If you and your partner bought a property and each contributed to paying the bond, but only
your partner’s name is on the title deed, you are not automatically entitled to a share of the property. However, you may be able to claim a share based on your contributions using the “property division” argument.
If both names are on the title deed, you both have rights to the property. This could mean selling the property and splitting the proceeds, or one person buying out the other’s share.
Protections that children enjoy under the Children’s Act are not dependent on their parents’ marital status. Whether you are married or not, the Act requires parents to act in their children’s
best interests when it comes to care, contact, upbringing and financial support.
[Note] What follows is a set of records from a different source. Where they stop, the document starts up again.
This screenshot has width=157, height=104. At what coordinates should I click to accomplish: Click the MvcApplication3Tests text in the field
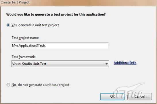coord(29,46)
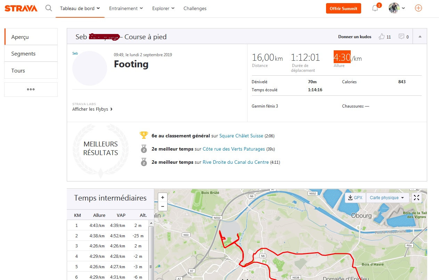Open the profile avatar menu
Viewport: 439px width, 280px height.
click(x=397, y=8)
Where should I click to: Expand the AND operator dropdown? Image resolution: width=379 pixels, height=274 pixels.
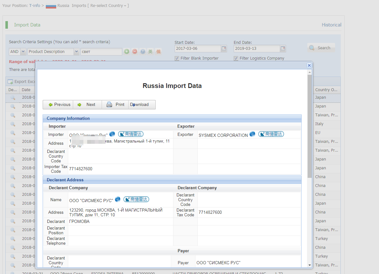pos(23,52)
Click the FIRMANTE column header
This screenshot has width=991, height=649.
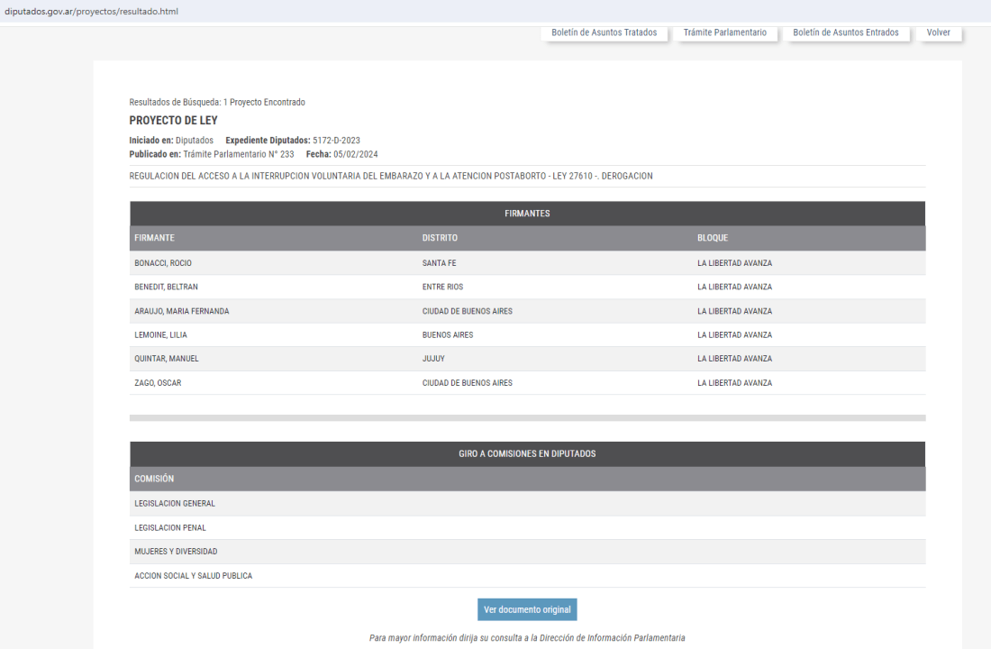tap(154, 238)
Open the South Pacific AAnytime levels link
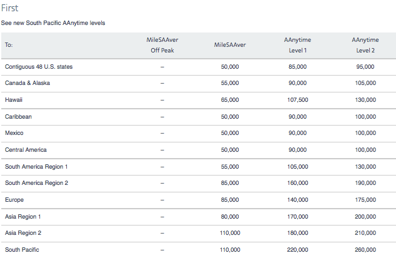 point(53,23)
This would also apply to a legally appointed guardian.
In the case of unmarried parents, the biological mother automatically has full parental responsibilities and rights, whereas the father, to enjoy similar rights, must prove his involvement in the child’s upbringing and contribution to the child’s financial support.
Cohabiting couples can sign a legally enforceable document known as a cohabitation agreement, which gives them similar rights (but does not automatically put them in the same legal position)
as married couples. The agreement, which would be drawn up through an attorney with mutual consent, would cover how they manage their finances and property while living together and what happens if they split up or if one of them dies. This can include how to divide property and whether any maintenance will be paid when the relationship ends.
It’s important to note the following difference between a cohabitation agreement and a universal partnership: a cohabitation agreement is a written contract where partners choose, upfront, how finances and property will be handled during the relationship and when it ends. A universal partnership is a remedy you can use to claim compensation after the relationship ends, where a judge decides based on evidence produced in court.
This article was written by Martin Hesse, a freelancer personal finance writer and former editor of Independent Newspaper’s Personal Finance. It was reviewed by Wessel Oosthuizen, head of financial planning at Fiscal Private Client Services and the former director of the Centre for Financial Planning Law at the University of the Free State.